**INFORMATION SUPPLIED:**
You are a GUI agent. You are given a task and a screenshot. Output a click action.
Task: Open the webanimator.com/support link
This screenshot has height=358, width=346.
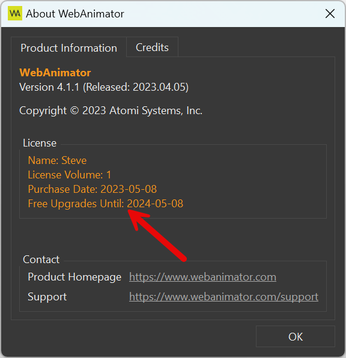(223, 297)
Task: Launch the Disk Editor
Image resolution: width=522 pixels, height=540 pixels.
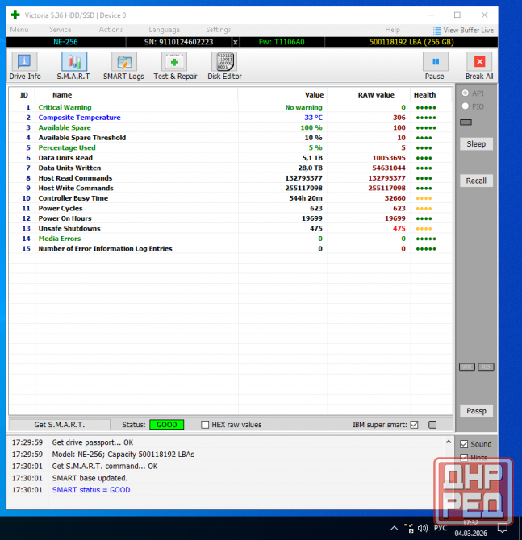Action: (x=224, y=66)
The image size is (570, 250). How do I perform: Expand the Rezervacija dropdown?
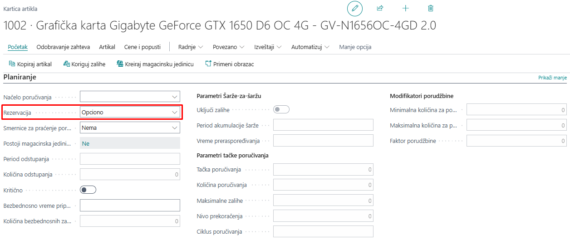(x=130, y=112)
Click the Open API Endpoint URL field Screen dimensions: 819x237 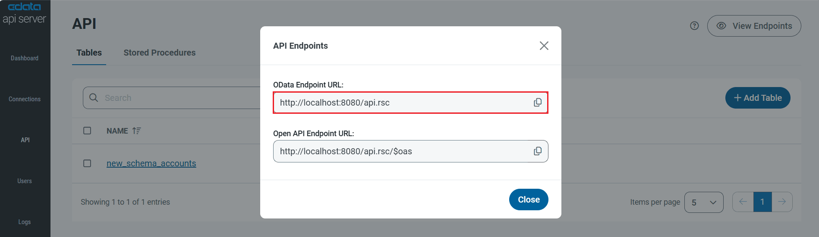(x=401, y=151)
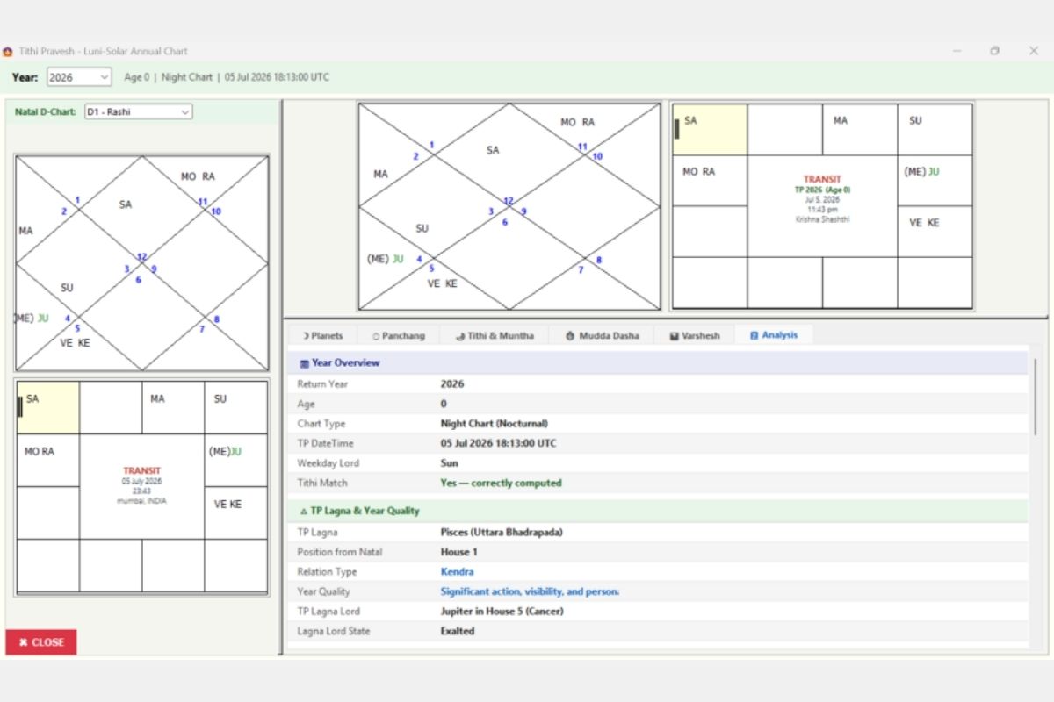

**WRITTEN INSTRUCTION:** Print the part of the rows that opens with the line containing "Task: Launch the Disk Editor" and closes with the line containing "(x=130, y=112)", with both of those lines included. Reproduce the lines without change, but leave the pictures out.

**ANSWER IN FULL:**
Task: Launch the Disk Editor
Image resolution: width=522 pixels, height=540 pixels.
Action: (x=224, y=66)
The image size is (570, 250). How do I perform: Expand the Rezervacija dropdown?
(x=130, y=112)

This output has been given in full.